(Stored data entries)

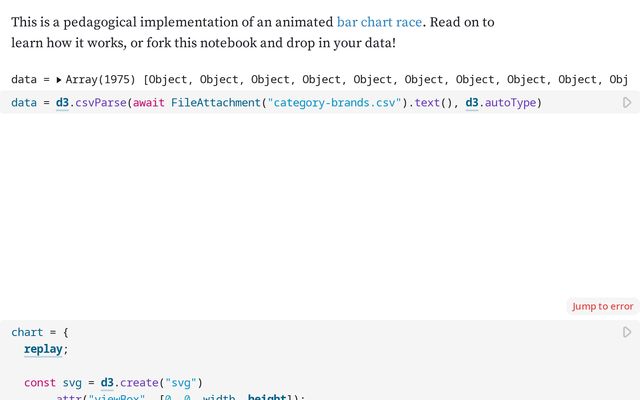Click the underlined d3 before autoType
640x400 pixels.
click(472, 103)
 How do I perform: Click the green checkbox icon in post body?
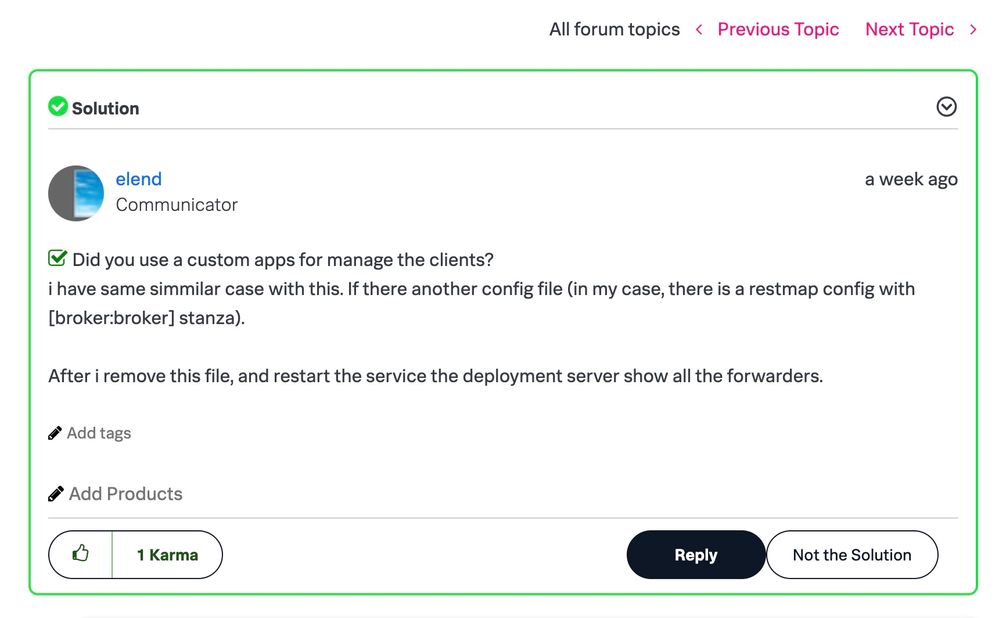point(57,259)
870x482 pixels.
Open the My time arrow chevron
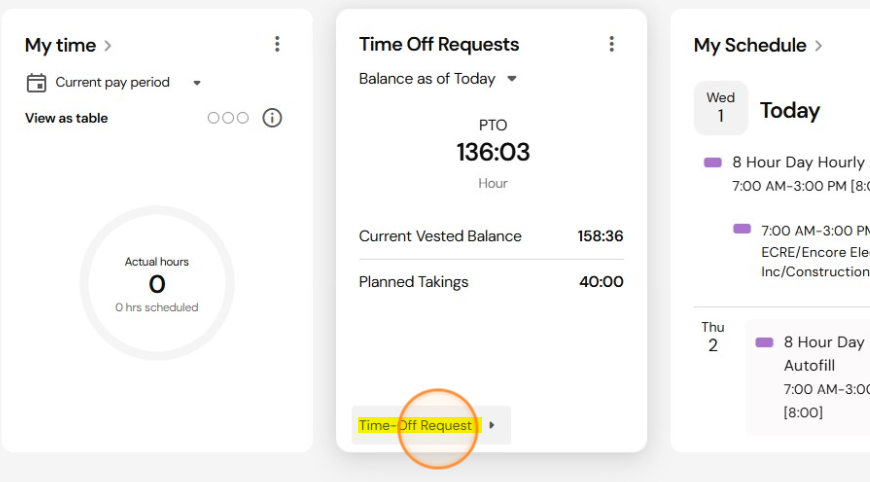point(108,45)
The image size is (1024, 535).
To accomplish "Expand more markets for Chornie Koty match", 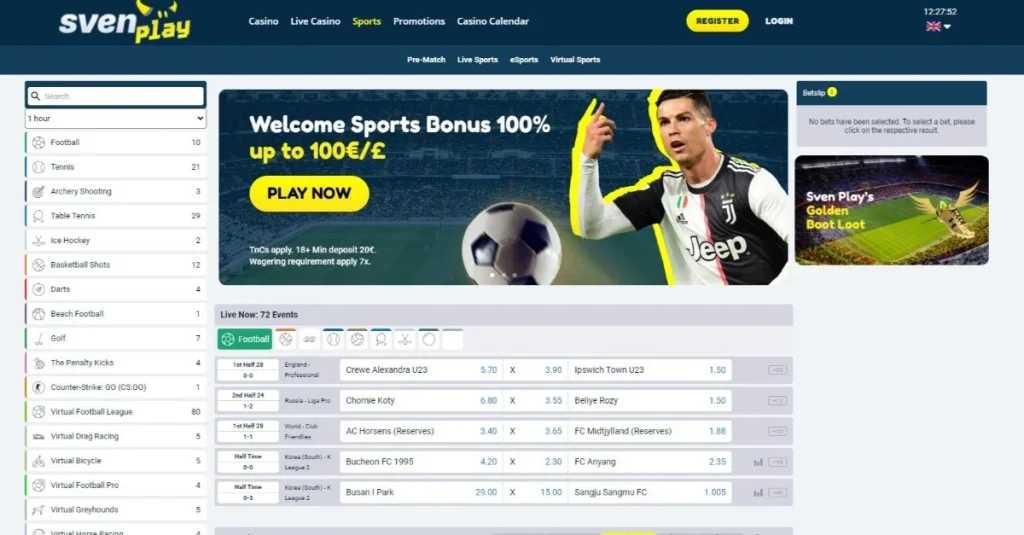I will point(777,400).
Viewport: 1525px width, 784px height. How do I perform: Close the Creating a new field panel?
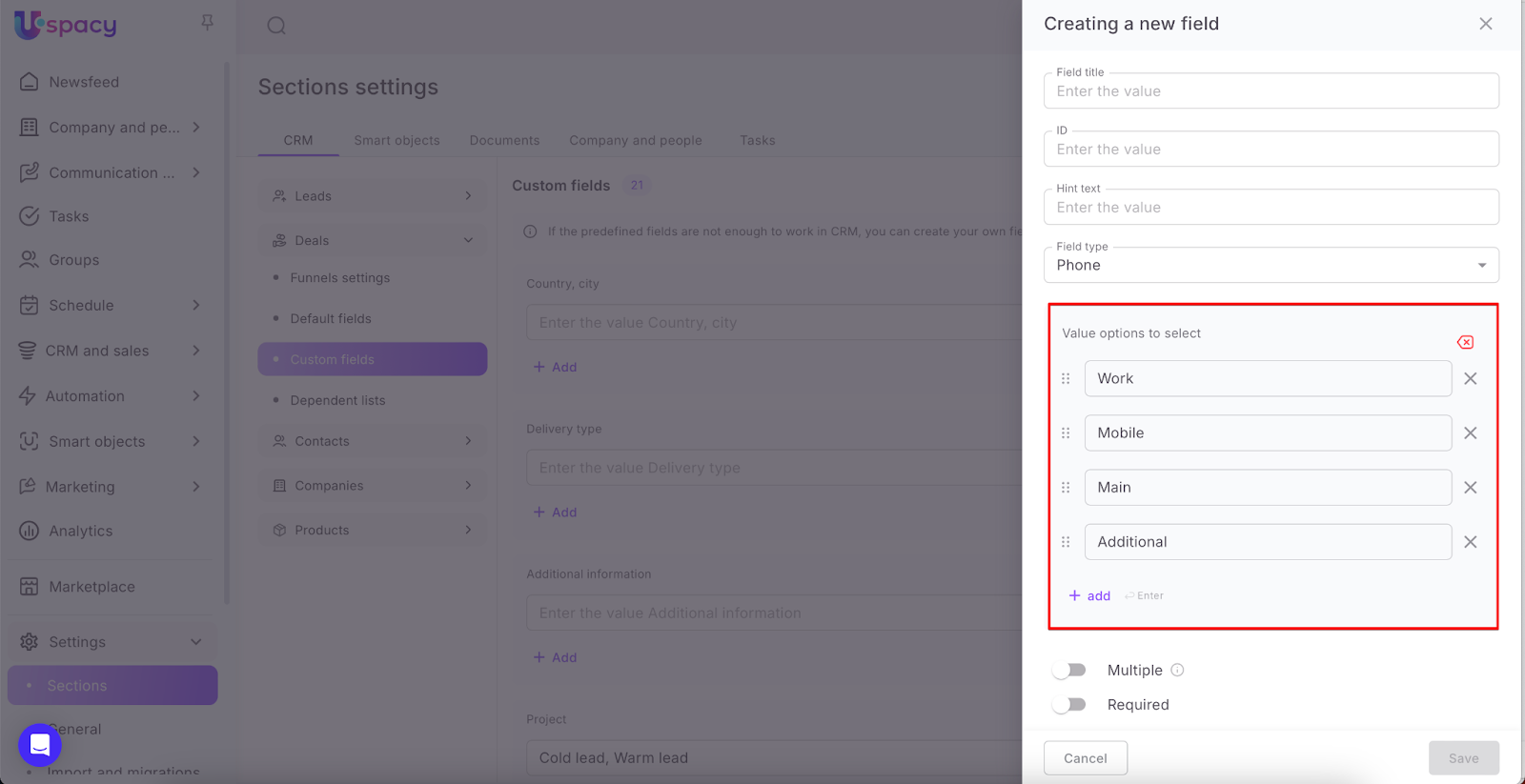(1485, 24)
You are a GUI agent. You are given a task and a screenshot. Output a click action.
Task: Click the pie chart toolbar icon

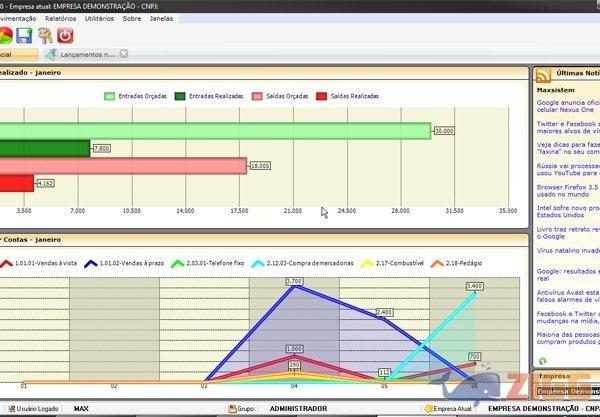tap(4, 35)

■ TASK DIRECTIONS:
Where a line contains "You are a GUI", begin there and transcribe every line through the last one of the records above, exactly and with no pictures.

■ YOUR RESPONSE:
You are a GUI agent. You are given a task and a screenshot. Output a click action.
Task: Click the pie chart toolbar icon

tap(4, 35)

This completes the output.